- Work to be completed: Swap "address input field" for "address text box" and write out the source data from the start through the line containing "tap(742, 592)", leaving everything else unchanged and the pictures out.

- Source data:
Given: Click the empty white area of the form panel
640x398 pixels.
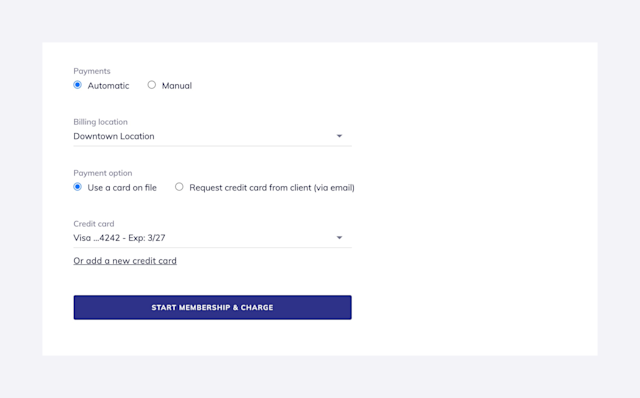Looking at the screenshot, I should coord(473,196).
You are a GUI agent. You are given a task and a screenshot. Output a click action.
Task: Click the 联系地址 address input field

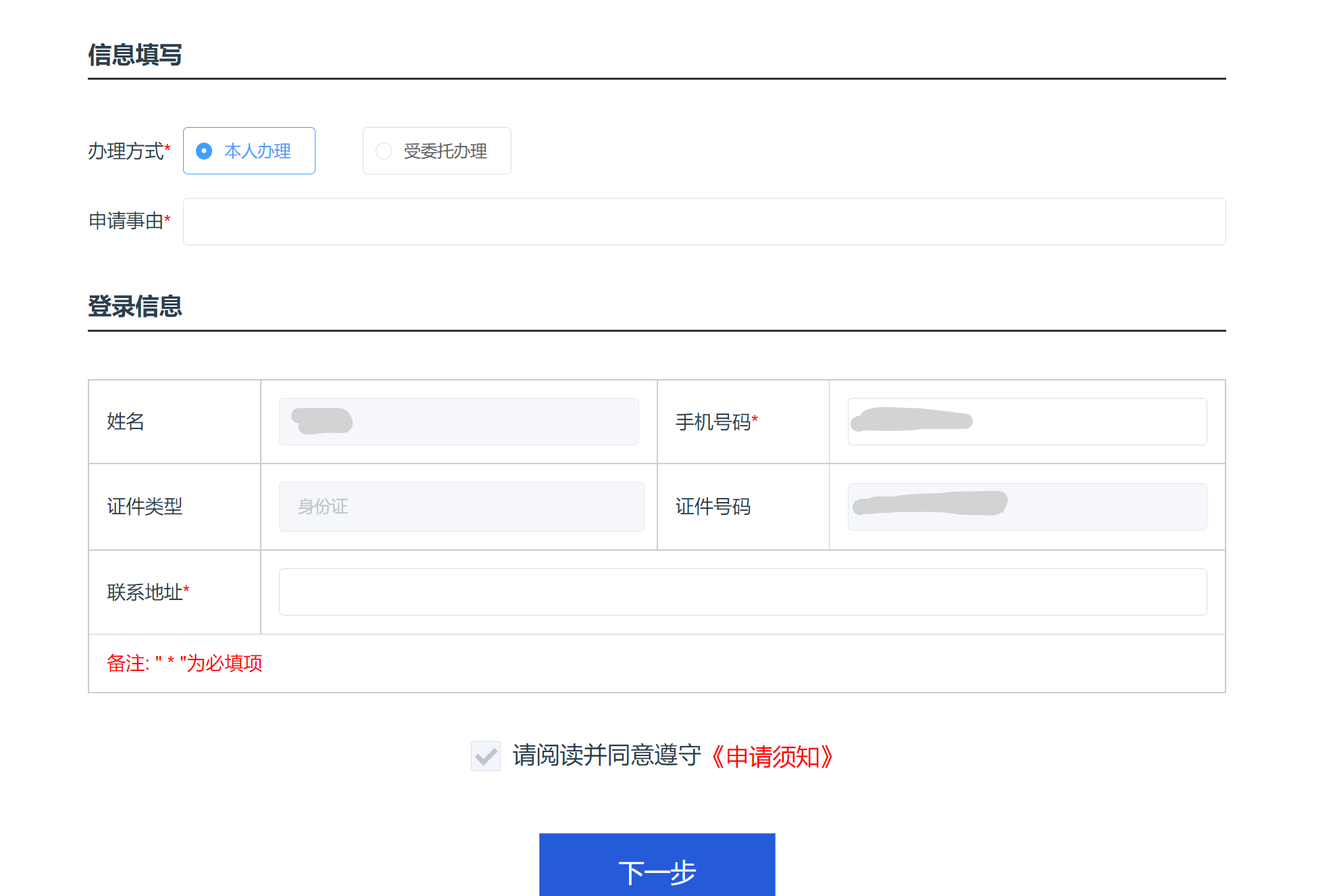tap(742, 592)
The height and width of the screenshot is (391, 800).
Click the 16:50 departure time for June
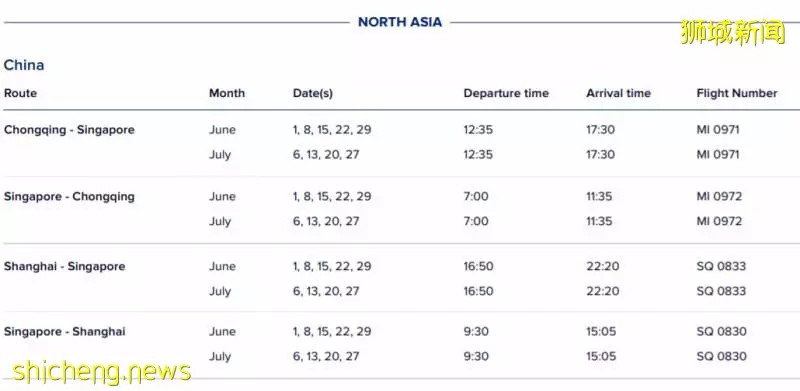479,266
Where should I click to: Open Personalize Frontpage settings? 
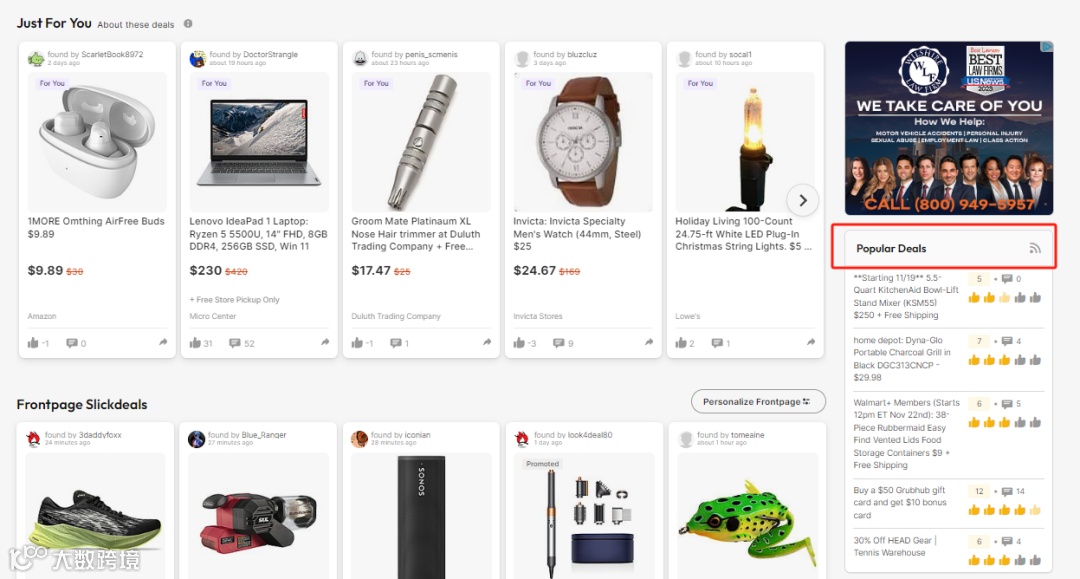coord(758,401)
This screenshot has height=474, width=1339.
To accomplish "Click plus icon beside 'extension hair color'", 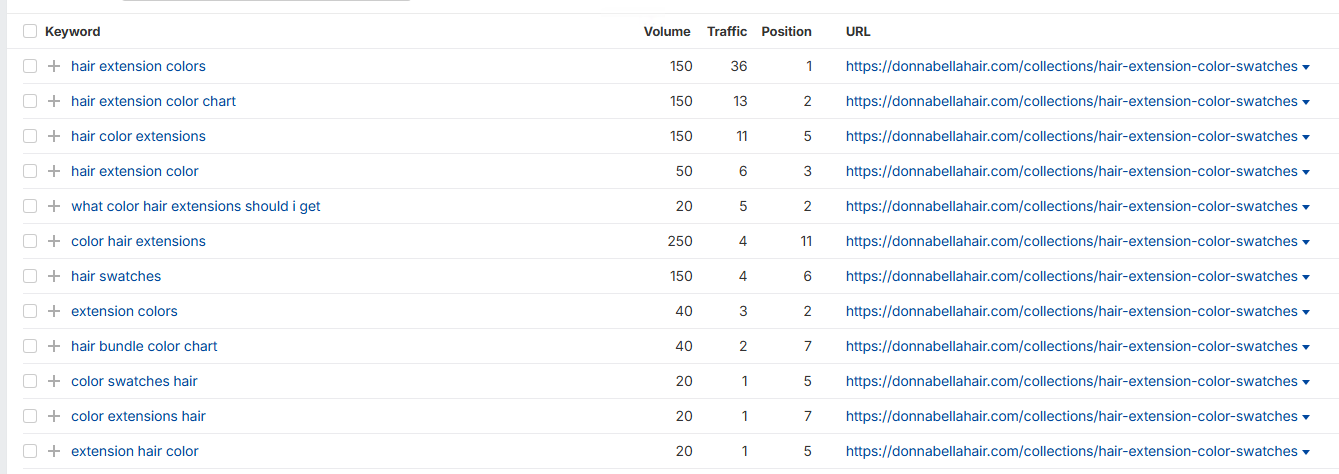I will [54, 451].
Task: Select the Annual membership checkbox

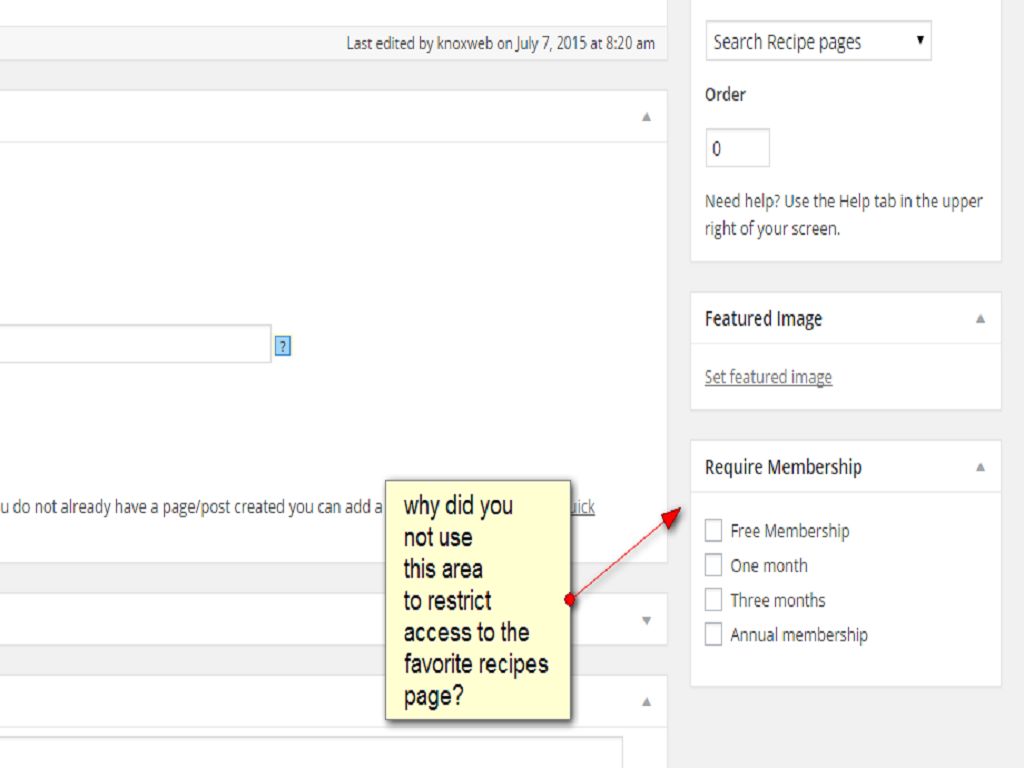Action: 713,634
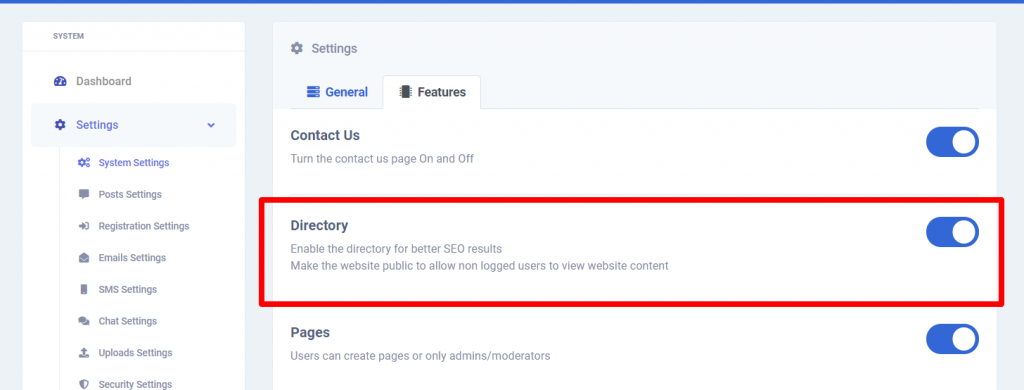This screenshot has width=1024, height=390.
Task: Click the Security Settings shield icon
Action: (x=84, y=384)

- Final result:
Given: Click the empty white area of the form panel
640x398 pixels.
Looking at the screenshot, I should coord(473,196).
You are a GUI agent. You are given a task and a screenshot. Output a click action.
Task: Click the 联系地址 address text box

tap(742, 592)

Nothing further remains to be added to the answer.